Im August 2024 einigte sich die Bundesregierung darauf, bestimmten Asylbewerbern künftig keine Sozialleistungen mehr zu gewähren. Dabei geht es um Migranten, für die laut Dublin-Regelung ein anderer europäischer Staat zuständig ist, der der Rückübernahme zugestimmt hat. Bei ihnen soll sich der Staat laut Plänen der Koalition nur noch um Unterbringung und Versorgung kümmern. Zudem soll Geflüchteten der Schutzstatus entzogen werden, wenn sie in ihr Heimatland reisen. Ausnahmen gelten dabei nur für Menschen aus der Ukraine und wenn wichtige Gründe, etwa die Beerdigung eines Familienmitglieds, vorliegen.
Kritiker weisen darauf hin, dass es sehr klare Vorgaben des Bundesverfassungsgerichts in Bezug auf das Existenzminimum gebe und europäische Rechtsprechung zu beachten sei.
Duldung oder Abschiebung - wer gilt als ausreisepflichtig?
Menschen, die keinen Aufenthaltstitel für Deutschland besitzen, müssen sobald wie möglich ausreisen. Tun sie das nicht freiwillig, müssen sie abgeschoben, also gesucht und mit der Polizei an die Grenze gebracht werden. Bei "Ausreisepflichtigen" handelt es sich um abgelehnte Asylbewerber*innen sowie um ausländische Studierende, Arbeitnehmer oder Touristinnen, deren Visum abgelaufen ist.
Können sie nicht ausreisen, ist eine Duldung möglich. Mit dieser können sie legal in Deutschland bleiben, allerdings gilt diese oft nur Tage, Wochen oder Monate. Sie kann zudem jederzeit widerrufen werden. Geduldete Menschen bekommen daher keinen Integrationskurs, dürfen oft nicht arbeiten und haben große Schwierigkeiten eine Wohnung zu finden.
Mehr Informationen zum Thema Abschiebungen gibt es in einem weiteren FAQ:
Wozu raten Wissenschaftler, um die Zahl Asylsuchender zu verringern?

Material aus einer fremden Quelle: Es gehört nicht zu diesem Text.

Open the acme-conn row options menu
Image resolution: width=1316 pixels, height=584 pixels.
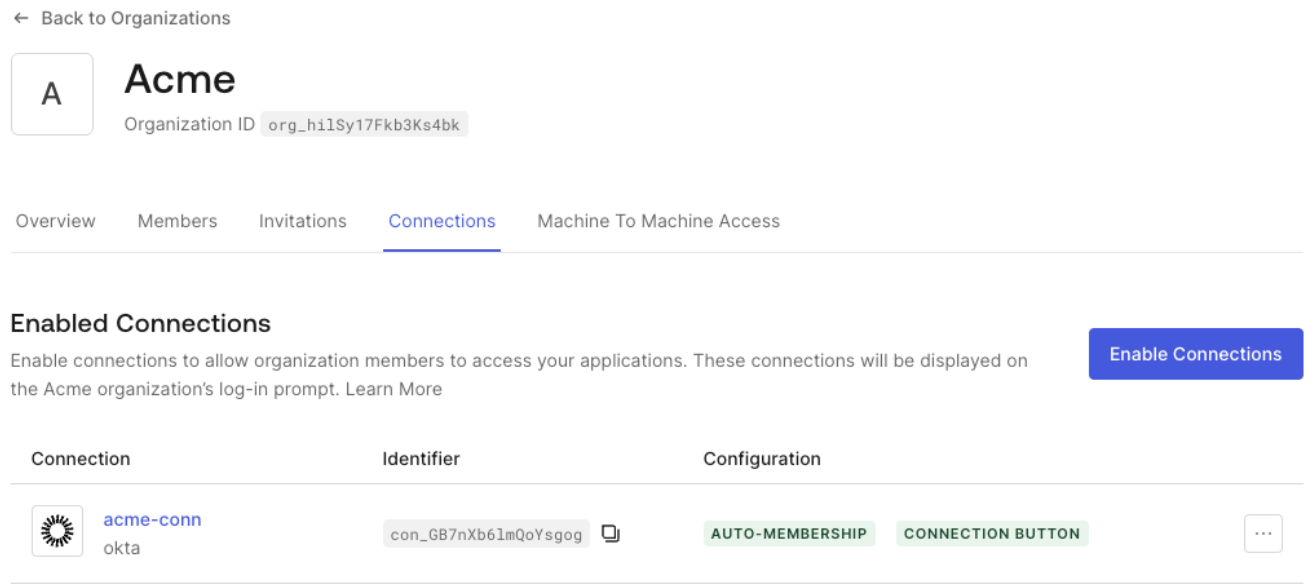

Menschen fliehen vor Konflikten und Krisen. Diese zu vermeiden, ist laut Experten der wichtigste Faktor, um Flucht zu verhindern. Die relevante Frage lautet also: Wie kann man Flucht-Ursachen verhindern, sodass niemand fliehen muss?
Die meisten Menschen fliehen in die Nachbarländer von Konfliktregionen - Syrer beispielsweise in den Libanon und die Türkei. Diese Länder zu stärken, damit die Geflüchteten in der Nähe ihrer Heimat bleiben können, ist ein weiterer wichtiger Aspekt.
Wenn Deutschland einfacher Visa zum Beispiel für die Arbeitssuche vergeben würde, müssten weniger Menschen gefährliche Fluchtrouten nutzen. "Wenn wir weniger irreguläre Migration haben wollen, müssen wir mehr reguläre Wege schaffen", sagt Ramona Rischke. Das zeigt auch die Abmachung mit dem Westbalkan, dank der Mensch von dort einfacher Arbeitsvisa bekommen, sagt Professorin Glorius. "Diese Regelung hat es geschafft, die Asylantragszahlen aus den Westbalkanstaaten signifikant zu reduzieren."